It started with smart textiles and textiles that reacted to sounds. After a while though, Margareta Zetterblom left the practical craftsmanship for the theoretical realm as she realised that muffling textiles were considered complicated by many textile designers, despite a great demand for those products. In her dissertation “Textile Sound Design” she has created a “language” to integrate sound in the design process.
Textile sound absorbents are getting hotter on the market. In the past, public places were dominated by sterility, glass and concrete, but interior decorating trends are getting to be more about the warmly embracing, leaving more room for textiles – frequently as sound absorbents. Margareta Zetterblom is reluctant to call textiles sound absorbents. She talks instead of textile sound affecting materials.
‘All textiles affect sound in some way, and additionally, interior decorating trends have spawned a demand for aesthetically appealing textiles for public places.’

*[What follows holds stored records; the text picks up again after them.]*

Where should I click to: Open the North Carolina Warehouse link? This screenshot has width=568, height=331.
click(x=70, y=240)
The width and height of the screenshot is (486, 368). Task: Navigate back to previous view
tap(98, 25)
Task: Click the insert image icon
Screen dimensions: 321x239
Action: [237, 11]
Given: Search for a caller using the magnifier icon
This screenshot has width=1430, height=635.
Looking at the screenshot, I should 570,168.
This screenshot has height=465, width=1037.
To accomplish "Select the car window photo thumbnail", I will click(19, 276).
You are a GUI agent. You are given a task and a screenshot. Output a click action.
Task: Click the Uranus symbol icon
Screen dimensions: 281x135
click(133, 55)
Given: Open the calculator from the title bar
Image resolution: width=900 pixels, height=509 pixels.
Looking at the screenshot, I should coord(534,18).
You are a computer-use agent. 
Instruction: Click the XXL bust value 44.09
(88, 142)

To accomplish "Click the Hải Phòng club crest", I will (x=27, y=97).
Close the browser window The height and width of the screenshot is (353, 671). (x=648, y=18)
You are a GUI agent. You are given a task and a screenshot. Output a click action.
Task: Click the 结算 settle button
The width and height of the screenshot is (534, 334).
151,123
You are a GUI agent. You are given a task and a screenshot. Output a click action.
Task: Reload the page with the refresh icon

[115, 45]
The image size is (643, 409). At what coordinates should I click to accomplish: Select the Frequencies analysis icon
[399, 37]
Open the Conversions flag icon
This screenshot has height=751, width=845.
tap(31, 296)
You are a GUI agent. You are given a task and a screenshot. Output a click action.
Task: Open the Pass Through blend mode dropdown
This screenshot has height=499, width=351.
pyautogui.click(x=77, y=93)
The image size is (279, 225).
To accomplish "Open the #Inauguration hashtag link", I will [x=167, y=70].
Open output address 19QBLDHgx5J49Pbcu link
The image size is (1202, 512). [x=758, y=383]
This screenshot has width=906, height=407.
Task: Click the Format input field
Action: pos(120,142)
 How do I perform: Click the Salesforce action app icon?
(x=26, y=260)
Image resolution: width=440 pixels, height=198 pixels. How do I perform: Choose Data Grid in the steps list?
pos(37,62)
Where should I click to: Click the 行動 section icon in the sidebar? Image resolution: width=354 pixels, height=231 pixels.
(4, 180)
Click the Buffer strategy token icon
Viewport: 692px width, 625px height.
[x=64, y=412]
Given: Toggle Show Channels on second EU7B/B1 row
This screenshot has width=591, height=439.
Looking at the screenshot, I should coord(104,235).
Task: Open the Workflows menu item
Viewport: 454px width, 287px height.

Open doors for textile design
By talking to different textile designers she has discovered that they find sound and acoustics technically challenging. She wants to find a way of simplifying and integrating sound into the design process, thereby opening new doors for exciting solutions.
‘When sounds are described the issue is usually where they come from. It might be noise from the kitchen of a restaurant or chatter in a recreation room. I have attempted to describe the sound expression of textiles through a series of concepts, designed to describe how the textile changes rather than where the sound comes from.’
Example from Margareta Zetterbloms thesis. A new way to describe sound.
Margareta Zetterblom has also looked at how different textiles affect different sounds and created matrixes and charts to be used by textile designers as a complement to oral descriptions.
‘For a textile designer it is valuable to know those things. It is becoming more and more common that sound affecting textiles become a part of the interior design, and then it is important that factors relating to sound are taken into account as part of the design process. The method and language that I have created is intended to help designers ask the right questions and decrease the distance to, and fear of working with sound affecting textiles.’
Margareta Zetterblom defends her thesis “Textile Sound Design2” on the 24th of May.